Yapılacak Görevler:
1/ ABD ekonomisinin geçmişini anlatan metne göre, durgunluğun sillesini yiyen Amerikalılar için asıl korku ne oldu?
2/ ABD ekonomisinin geçmişini anlatan metni, son cümlesinden sonra gelecek biçimde sürdürün.

Metin Parçası:
%%
Savaşın Avrupa’daki yıkımı ile Atlantik ticareti yavaşladı, üstüne 1918 de bir de İspanyol gribi çıkıp milyonlarca insanı öldürünce savaştan on yıl sonra yeterince Pazar bulamayan ABD ekonomisi çöktü. 1929 buhranı ya da büyük durgunluk. Arkasından gelen yokluklar Gazap Üzümleri romanını yazdırmakla kalmadı ABD toplumunda derin izler bıraktı. Ekonomi yönetimi ürettiği mal için pazarsız kalan sanayinin ve istihdamın olmayacağını, refah için artan üretim kadar büyüyen pazara ihtiyaç olduğunu acı bir şekilde anladı. Aynı dönemde Avrupa enflasyon altında kıvranırken durgunluğun sillesini yiyen Amerikalılar için asıl korku enflasyon değil durgunluk oldu.

İkinci Dünya Savaşına ABD kararlılıkla girdi. Dünya pazarı olmadan mevcut kapitalist sistem yaşayamazdı. Kar olmadan şirketler yaşayamayacağı için sürekli büyüme şarttı. Savaştan ABD galip çıktı. Avrupa artık rakip değildi, her pazarda ABD malları satılıyordu. Dünya Bankası, IMF gibi kurumlar ticaretin gelişmesi için fiziki yatırımları ve finansal altyapıyı organize ediyor ABD ne üretse satılıyordu. ABD halkı İnanılmaz bir refah dönemi yaşamaktaydı. Mutluluk uzun sürmez derler ABD’nin karşısına bir pürüz çıktı, SSCB.

Savaşın diğer galibi kurduğu ekonomik düzen ve sosyal yapı ile bir anda parlamaya başladı. Berlin’den götürdüğü uzmanlarla bir de uzaya çıkınca tüm Dünya halklarının ilgisini çekti. Ortak üretim, eşit paylaşım fakirler için bir rüya gibiydi. En azından fakirlikte eşitlik,  yoksulluğun paylaşımı adil görünüyordu. Yeryüzünde ABD hariç her ülke de fakirdi. Bir anda komünist partiler yayılmaya başladı. Yönetimler komünist partilerin eline geçiyordu. İtalya ABD menşeli darbe ile komünistlerden alındı fakat virüs yayılıyordu. Hatta ABD de bile komünist fikirler talep görmeye başladı çünkü paylaşım pek de adil değ pisikolojikildi.

ABD yönetimi kendi ülkesinde McCarthyism ile sorunu çözdü ama Dünya’nın geri kalanı için ne yapılacaktı. Üç yöntemle iş ele alındı.

1. Komünizm ile sıcak savaş; Kore’de denendi muvaffak olunamadı. Ülke ikiye bölündü. Vietnam’da yine hüsran ve bir yığın ekonomik ve psikolojik kayıp yaşandı.

2. Darbeler, yöneticileri satın almalar, manipülasyon; geri kalmış toplumlarda işe yaradı fakat Avrupa kıtasında istenilen sonucu yaratmadı. Kıtanın yarısı Sovyet bloğuna girdi.
%%
Belge ve ekran görüntüsü işaretleme kayıtları
%%
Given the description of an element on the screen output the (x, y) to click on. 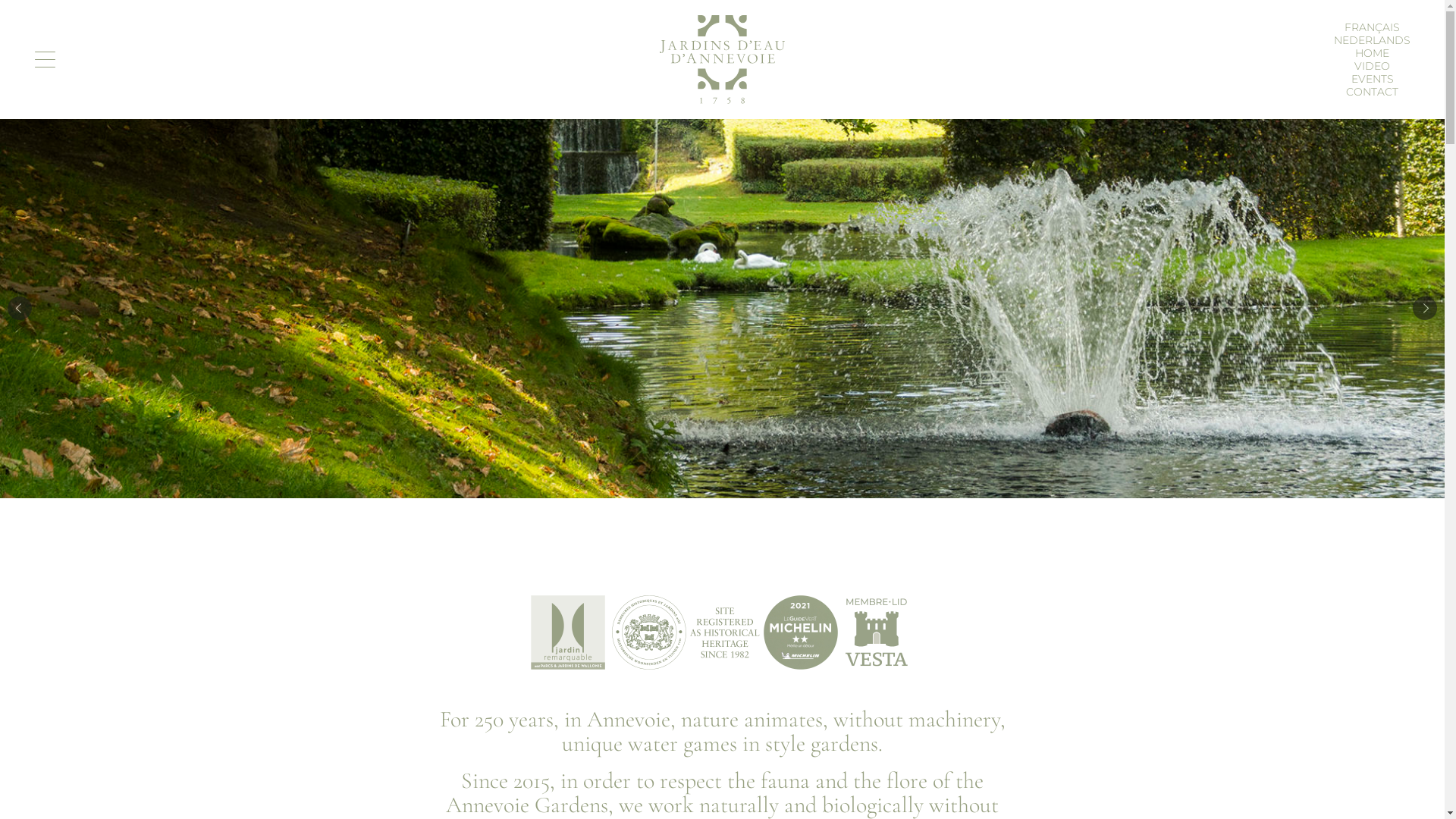
NEDERLANDS Element type: text (1371, 40)
CONTACT Element type: text (1372, 91)
EVENTS Element type: text (1372, 77)
Toggle navigation Element type: text (45, 59)
HOME Element type: text (1372, 52)
Prev Element type: text (19, 308)
VIDEO Element type: text (1372, 65)
Next Element type: text (1424, 308)
Given the description of an element on the screen output the (x, y) to click on. 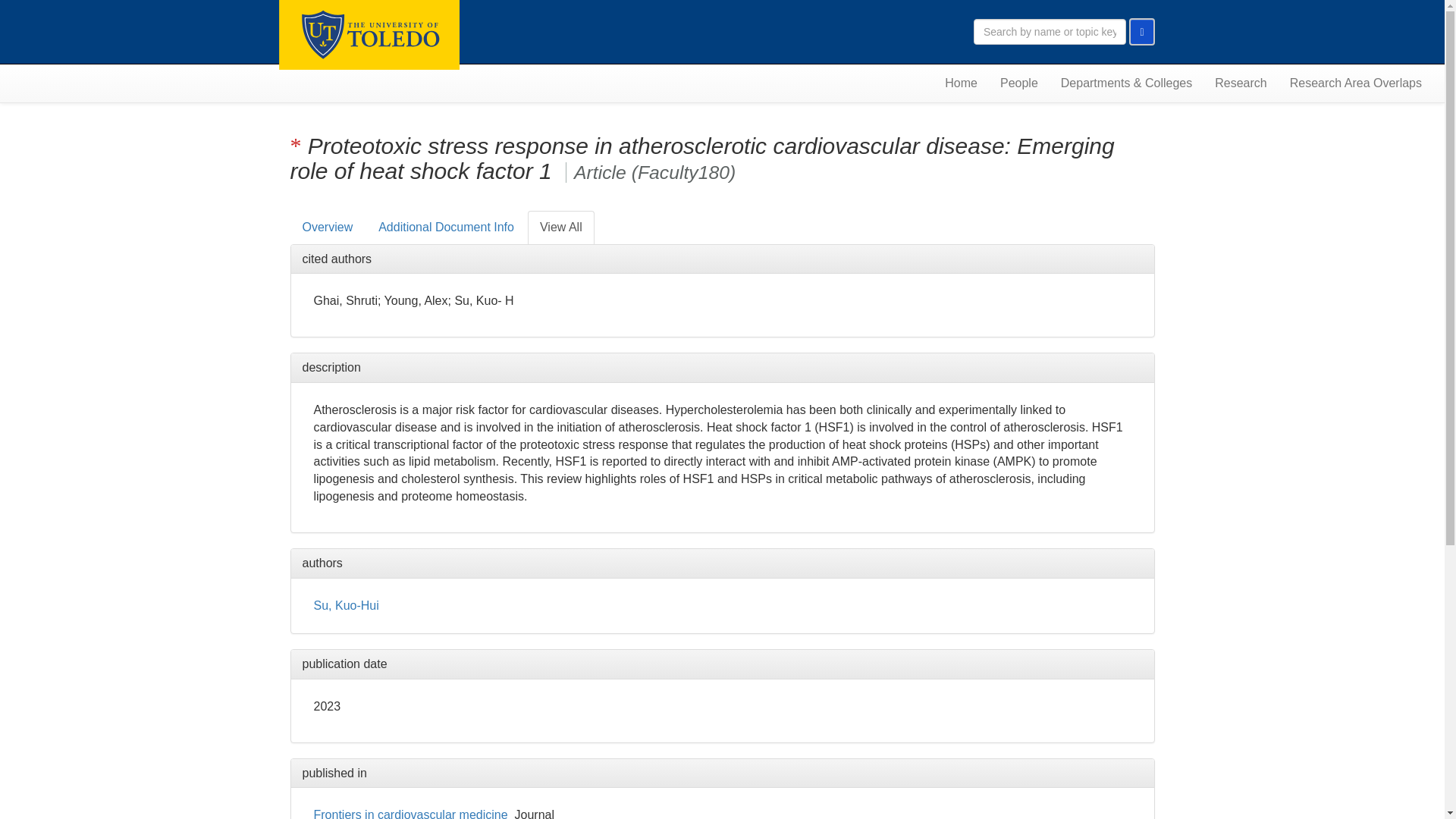
Research menu item (1241, 83)
author name (346, 604)
Su, Kuo-Hui (346, 604)
People (1018, 83)
View All (560, 227)
Home menu item (960, 83)
Home (960, 83)
name (411, 813)
Additional Document Info (445, 227)
Frontiers in cardiovascular medicine (411, 813)
Overview (327, 227)
People menu item (1018, 83)
Research Area Overlaps (1355, 83)
Research Area Overlaps menu item (1355, 83)
Research (1241, 83)
Given the description of an element on the screen output the (x, y) to click on. 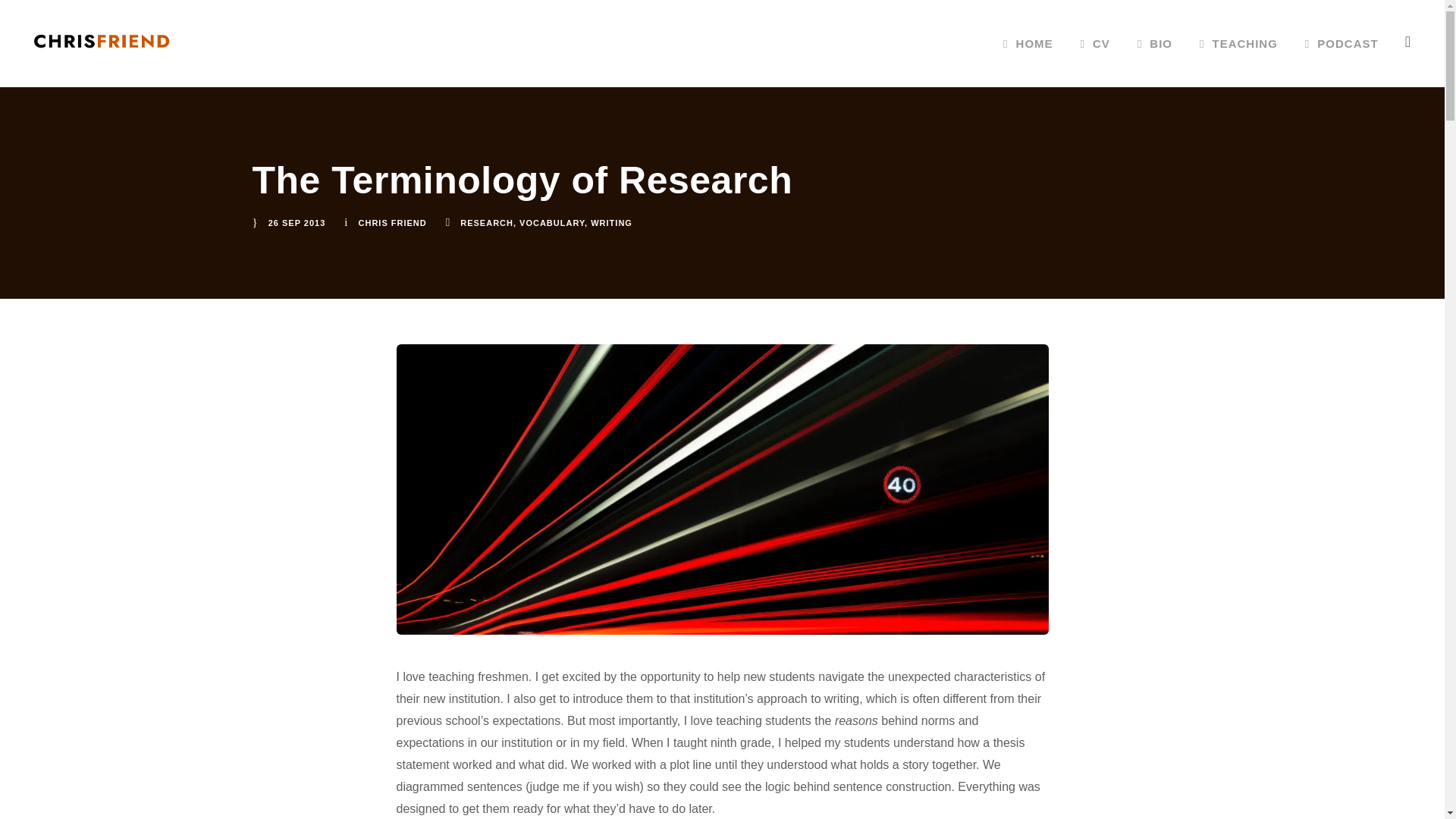
WRITING (611, 222)
name-logo-horiz-scheme (101, 41)
TEACHING (1238, 60)
RESEARCH (486, 222)
VOCABULARY (552, 222)
26 SEP 2013 (296, 222)
PODCAST (1341, 60)
BIO (1154, 60)
CHRIS FRIEND (392, 222)
HOME (1027, 60)
CV (1094, 60)
Posts by Chris Friend (392, 222)
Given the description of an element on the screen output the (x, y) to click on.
%%
Yazılı Yanıtlar:
1/ Asıl korku enflasyon değil, durgunluk oldu.

2/
3. Sovyetleri ve Çin’i kapitalizm ile kalkınmış devletlerle çevreleme; bu yöntem işe yaradı. Avrupa’dan başlayarak Japonya’ya kadar komünizme komşu devletler kalkındırılacaktı. Elbette Müslümanlar,Katolikler ve Ortodokslar hariç. Onlara ikinci madde uygulandı. Budist, Taoist, Şintoistlere ise Protestan olmaları için özen gösterilecekti.

Bu kapsamda Truman doktrini ve Marshall yardımları kapsamında Protestan Avrupa kalkındırıldı. Üstelik bu ülkeler sosyalizmi benimsedikleri halde serbest piyasadan ayrılıp komünist bloğa geçmesinler diye özel ihtimam gösterildi. ABD otomotivcileri başta olmak üzere Avrupa’ya yatırımlar yapıldı. AET’nin kurulmasına ses çıkarılmadı. ABD pazarları Avrupa’nın ihracatına açıldı. Kısa sürede serbest piyasacı mutlu Protestan Avrupa yaratıldı. İtalya AET’ye tutunduğu için oranın fonları ile kalkınabildi. Batı Avrupa’da komünizm tehlikesi bertaraf edildi.

İslam coğrafyası bilindiği gibi yol aldı. Bağdat Paktı, Sadabat Paktı, Balkan Paktı gibi bölgesel işbirliği girişimleri yaşatılmadı. Ayrıca ele alınacak bir gelişme yaşanmadı.

Güney Kore, Tayvan, Japonya komünizmi kuşatma politikası çerçevesinde kalkındırıldı. Bu ülkelere ABD pazarları sonuna kadar açıldı. Ürettikleri her ürünü hiçbir zorlukla karşılaşmadan sattılar. Sonuçta kalkındılar.  Basit bir örnek ile ABD pazarının gücünü anlatmak istersek; 1985 de ABD pizza hamuru piyasası 5 milyar $ idi. Türkiye’nin aynı yıl ihracatı 8 milyar $ olmuştu. İşte bu Pazar kapısını açtığı ülkeyi ihya ediyordu. Japonya ve Kore mucizesi böyle yaratıldı.

Doğu Bloğu 1989 yılında çökene kadar yetmişlerin sonu ve seksenlerin başı ABD ekonomisi için sıkıntılı yıllardı. Pazar üretime yetmiyordu. İşsizlik ciddi tehditti. Çözüm özelleştirmelerde bulundu. Madem SSCB taraftarlarına bir şey satılamıyordu, o zaman Batı cenahındaki kamu işletmeleri özel sektöre yani ABD sermayesine geçsindi. Dünya’da bir özelleştirme furyası estirildi ve yeni pazarlar yaratıldı.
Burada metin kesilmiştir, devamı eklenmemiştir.